▸ **Data provided**:

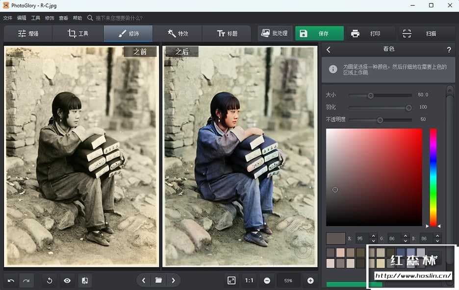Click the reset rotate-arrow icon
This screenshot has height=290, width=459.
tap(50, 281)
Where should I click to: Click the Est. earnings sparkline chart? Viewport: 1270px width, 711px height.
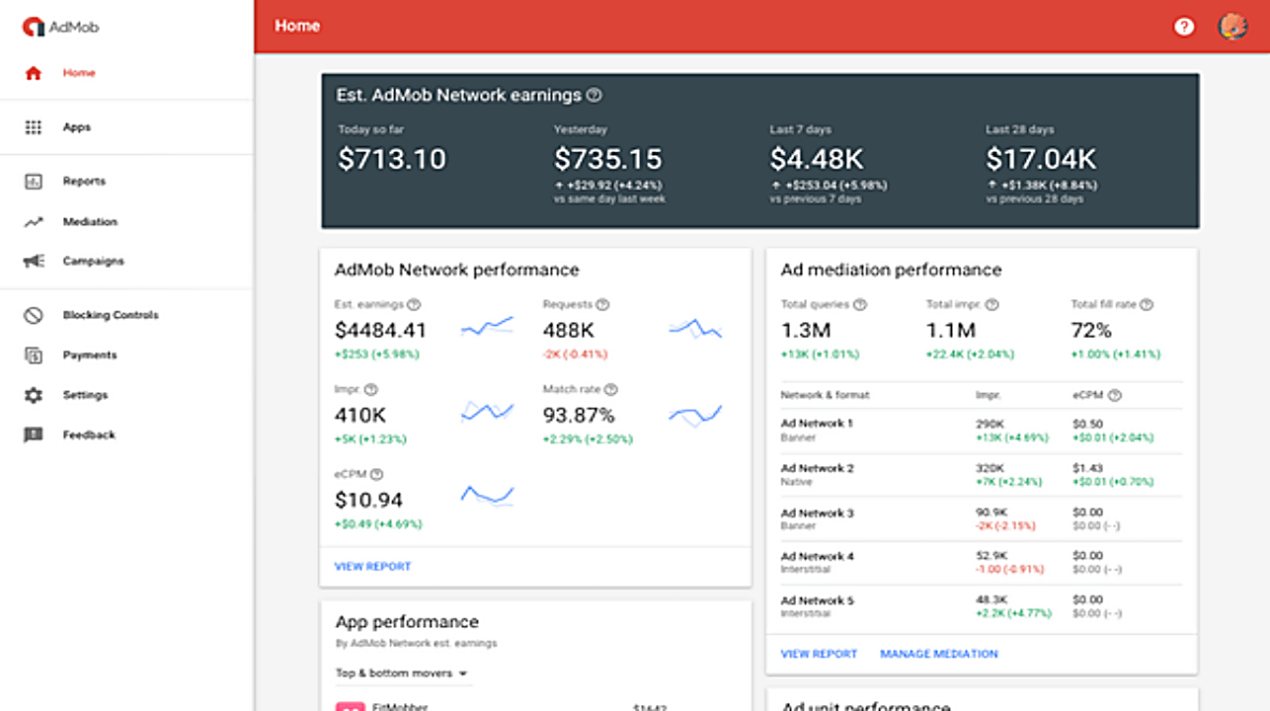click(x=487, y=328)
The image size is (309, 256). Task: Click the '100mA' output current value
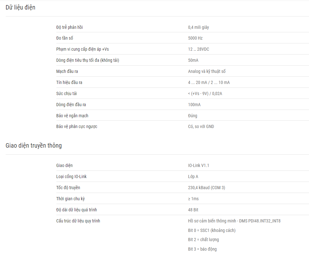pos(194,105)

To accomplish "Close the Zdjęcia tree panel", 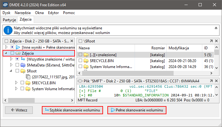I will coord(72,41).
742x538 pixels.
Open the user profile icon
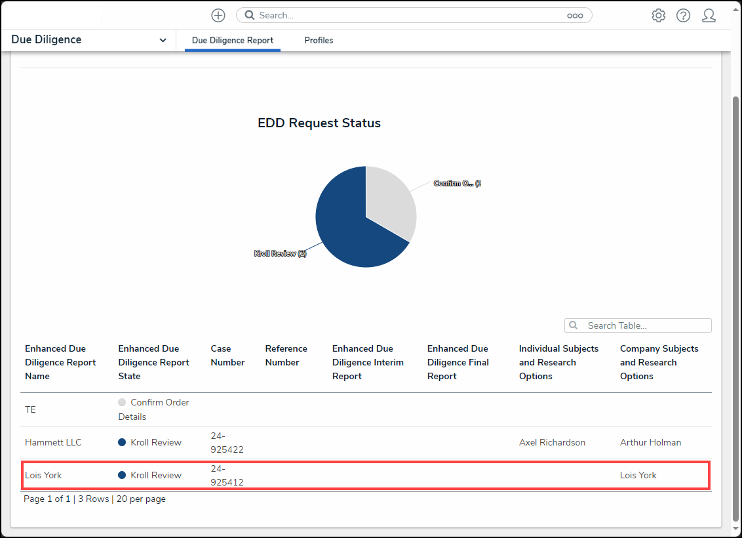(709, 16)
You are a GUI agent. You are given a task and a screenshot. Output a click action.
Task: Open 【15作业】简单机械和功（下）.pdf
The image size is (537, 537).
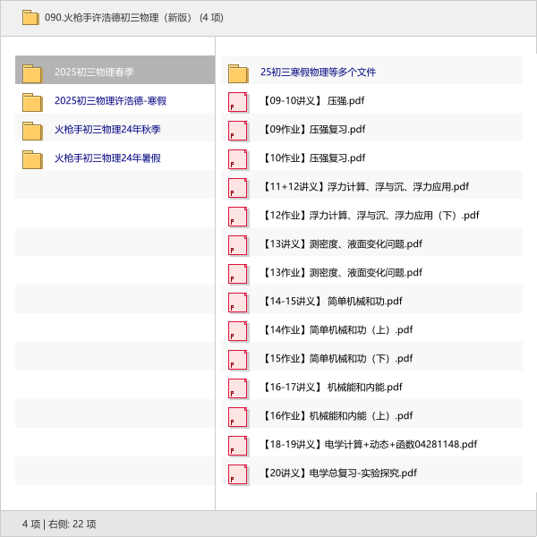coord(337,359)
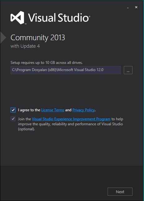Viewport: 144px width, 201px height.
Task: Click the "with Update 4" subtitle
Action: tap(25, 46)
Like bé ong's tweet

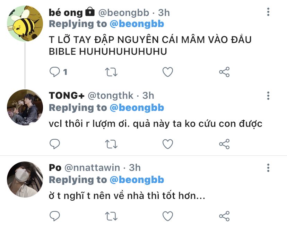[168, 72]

▸ **What to produce**: Only the lines from the one containing "Task: Open 【15作业】简单机械和功（下）.pdf" through the end of the records should be copied, exactly and with both ends included; the pictures should not.

▸ **Output**:
Task: Open 【15作业】简单机械和功（下）.pdf
The image size is (537, 537).
coord(337,359)
Viewport: 144px width, 201px height.
Task: Click the "with Update 4" subtitle
Action: tap(25, 46)
Like bé ong's tweet

[168, 72]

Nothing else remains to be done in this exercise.